R: Rifiuta la struttura episodica convenzionale, che avrebbe ridotto la vicenda a una sequenza di fotografie di un funerale. Vuole, invece, un cinema immersivo, esperienziale. I lunghi piani sequenza obbligano lo spettatore a vivere senza filtri l’esperienza del protagonista, senza interruzioni né distanze. È un cinema che chiede partecipazione emotiva totale.

D: Che impatto ha avuto questa scelta sugli attori?
R: Milan Ondrík, interprete di Michael, ha dichiarato che è stato il ruolo più difficile della sua carriera.
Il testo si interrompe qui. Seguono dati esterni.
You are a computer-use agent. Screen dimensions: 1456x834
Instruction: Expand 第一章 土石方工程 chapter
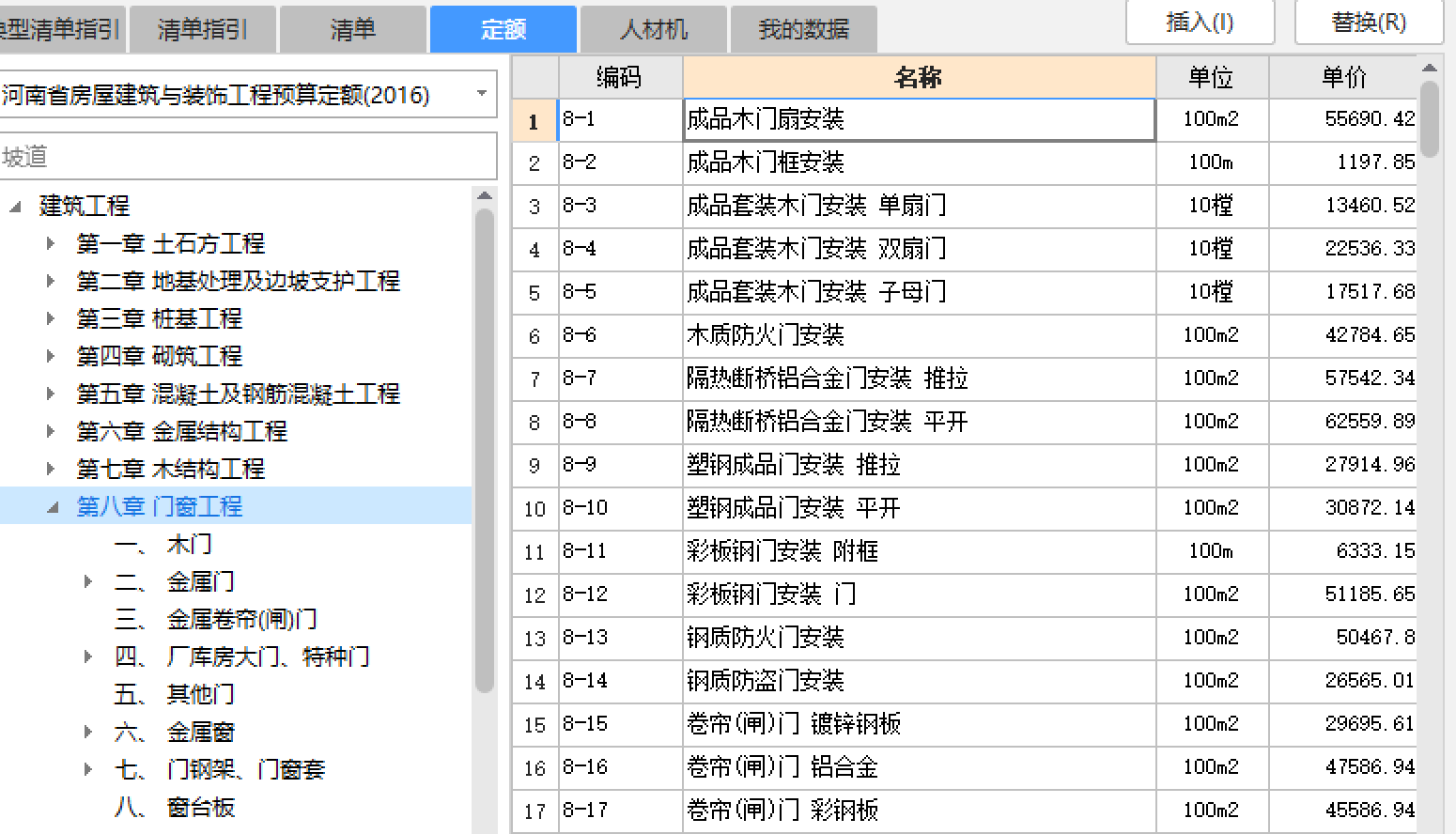52,243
In riprese da venti minuti non si poteva fingere: era costretto a provare davvero quelle emozioni. Questo ha dato al film un’autenticità emotiva rara, ma al prezzo di uno sforzo psichico enorme.

D: In conclusione, che lettura offre lei, da psichiatra, di Father?
R: Non è un film su una tragedia, ma su un amore che si misura con la perdita assoluta. È un viaggio nei luoghi psichici dove il controllo vacilla e l’identità si incrina, un terreno che di solito non compare nelle biografie né nei racconti filmici. È qui, in questi “momenti intermedi” in cui nessuno ci guarda e siamo nudi davanti a noi stessi, che Father trova la sua verità.